◆ DOCUMENT EXCERPT ◆
□ □ □
Good morning,
Third time’s a charm? Leinster will certainly be hoping so. Having lost to La Rochelle in the Champions Cup semi-finals two seasons ago and in last year’s final, they now have a chance to avenge those painful defeats, as Gerry Thornley writes, after the two teams blew away their last-four opponents at the weekend. Indeed, L’Equipe likened Leinster to a “tornado”.
Toulouse indiscipline – looking at you, Rodrigue Neti – gave them little chance of weathering that storm, Leinster ruthlessly punishing them with clinical finishing, says Gerry. John O’Sullivan doffs his cap to Jamison Gibson-Park’s contribution to the victory, the scrumhalf one of four Leinster men to receive a nine of out 10 in John’s player ratings. And John doesn’t dish out nines lightly.
Nicky English, meanwhile, had a notion that the Limerick hurlers would blow everyone away this year, but after they were hit by that Clare squall on Saturday, he thinks “they may be in trouble”, their form dipping since the league final. Malachy Clerkin was at the Gaelic Grounds to witness Clare give everyone’s summer “the kiss of life”.
And Denis Walsh was up the road in Páirc Uí Chaoimh to see the Cork hurlers keep their summer alive too with “a performance that was full of guile and the required amount of grunt” against Waterford.
The Dublin footballers needed a bit of grunt themselves to get past Kildare on Sunday, Gordon Manning on hand to see them produce “a sloppy and turgid display” in what was “their biggest scare in Leinster for over a decade”.
Speaking of sloppiness: Liverpool threw away a three-goal lead against Spurs, before saving the day with an injury time winner. Ken Early had his work cut out trying to analyse “a ridiculous game in which nearly everybody made a fool of themselves”. Among them Jürgen Klopp for “gracelessly celebrating the winning goal in the face of the fourth official”, and then launching a personal attack on referee Paul Tierney. Fine and touchline ban incoming?
□ □ □
◆ WHAT YOU WILL DO ◆
#1 Reproduce the sports newsletter from "Toulouse indiscipline –" up to and including "out nines lightly.".
#2 According to the sports newsletter, what did L’Equipe liken Leinster to?
#3 Proceed with the sports newsletter from the point where it stops.

Stored records:
□ □ □
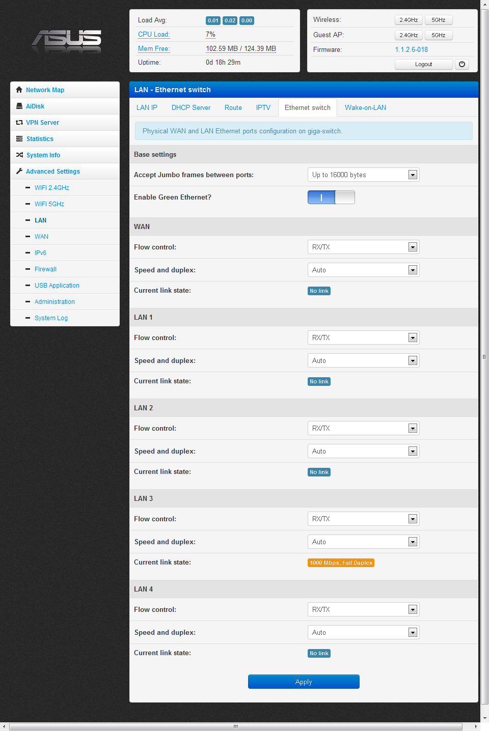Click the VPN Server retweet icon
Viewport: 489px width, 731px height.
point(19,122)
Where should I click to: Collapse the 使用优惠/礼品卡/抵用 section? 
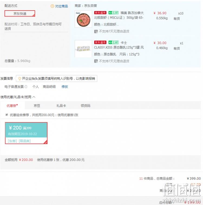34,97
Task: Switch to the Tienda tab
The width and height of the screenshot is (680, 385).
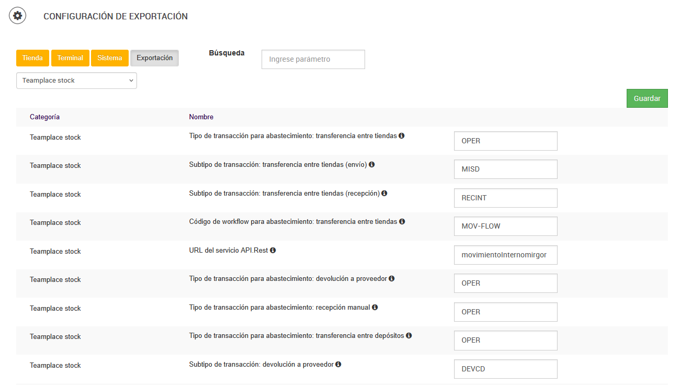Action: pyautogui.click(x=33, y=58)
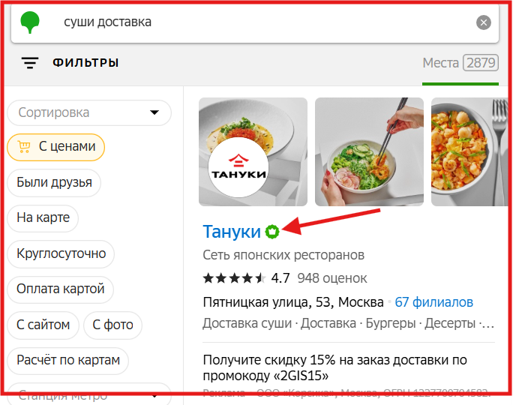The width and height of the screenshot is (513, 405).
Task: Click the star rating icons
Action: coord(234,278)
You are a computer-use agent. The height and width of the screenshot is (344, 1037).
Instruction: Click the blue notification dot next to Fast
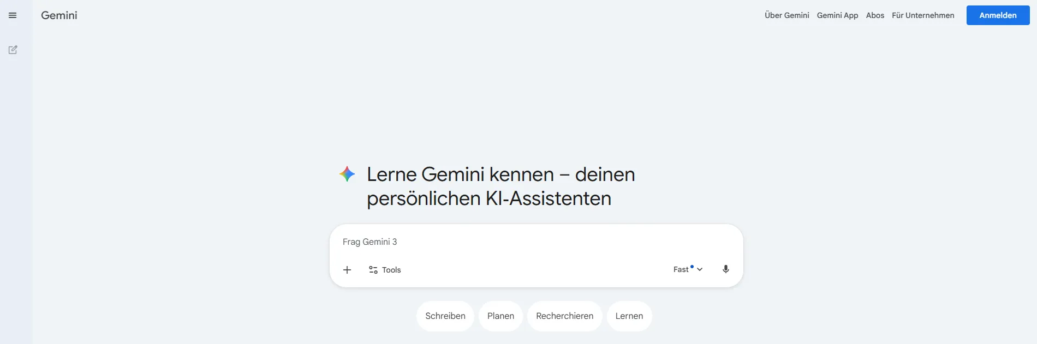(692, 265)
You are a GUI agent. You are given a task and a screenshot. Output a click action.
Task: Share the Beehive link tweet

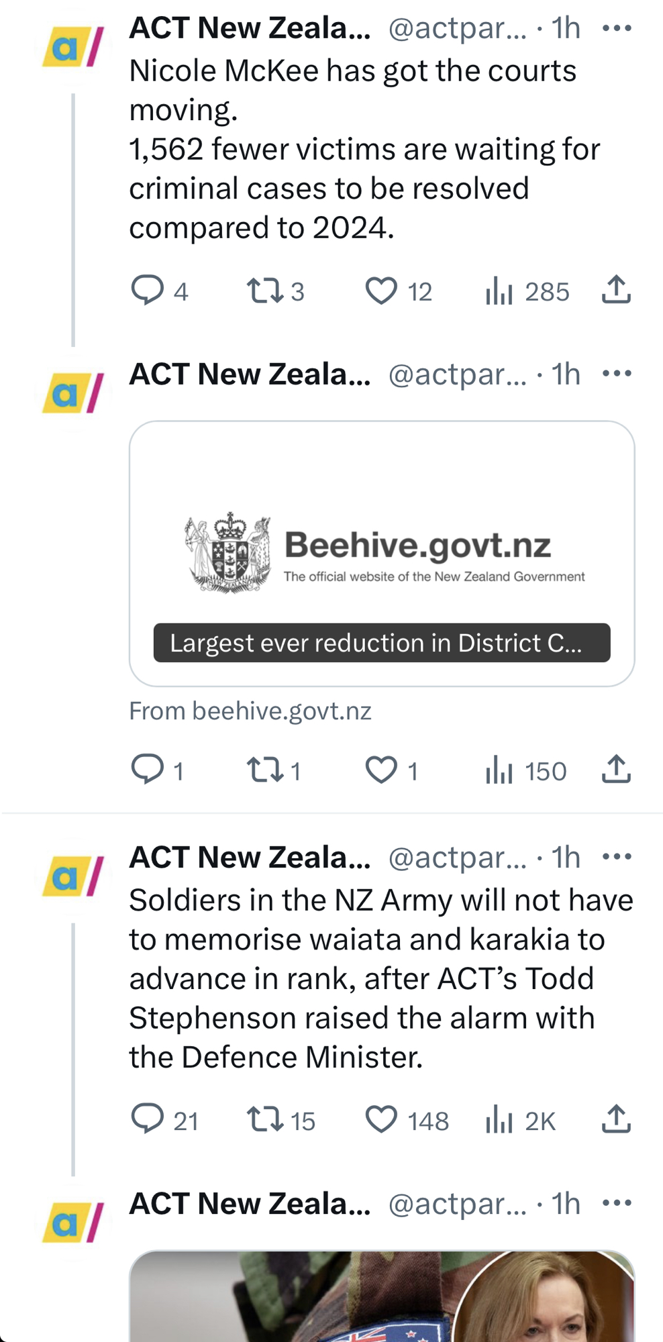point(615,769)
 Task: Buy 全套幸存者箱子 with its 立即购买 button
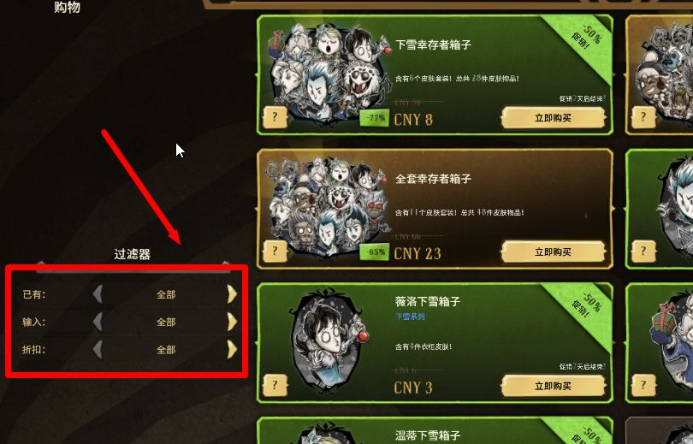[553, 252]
□ □ □
◆ ANSWERS BY ITEM ◆
#1
Toulouse indiscipline – looking at you, Rodrigue Neti – gave them little chance of weathering that storm, Leinster ruthlessly punishing them with clinical finishing, says Gerry. John O’Sullivan doffs his cap to Jamison Gibson-Park’s contribution to the victory, the scrumhalf one of four Leinster men to receive a nine of out 10 in John’s player ratings. And John doesn’t dish out nines lightly.

#2 A tornado.

#3
While Klopp ended up in pain after pulling his hamstring during his celebrations, it’s nothing to the suffering Spurs fans are enduring this weather. Denis writes about the “vacuous ... tone-deaf and patronising” gesture from the club when the 3,200 fans who travelled to Newcastle for that 6-1 hammering a week ago had the cost of their tickets refunded by the players. Pain, argues Denis, is as much part of the life of a football fan as pleasure. A heap more pain than pleasure for the Spurs faithful these days, though.
Telly watch: It’s the final day of the snooker World Championships, with Luca Brecel leading Mark Selby 9-8 – BBC2 (1.0-4.0 and 7.0-10.0) brings us the closing sessions. Katie McCabe, meanwhile, leads Arsenal in to the second leg of their Champions League semi-final against Wolfsburg (DAZN’s YouTube channel, kick-off 5.45) and this evening second plays third in the league when Derry City host Shamrock Rovers (RTÉ2, kick-off 7.15), while Leicester City meet Everton in the mother of all relegation six-pointers (Sky Sports, kick-off 8.0).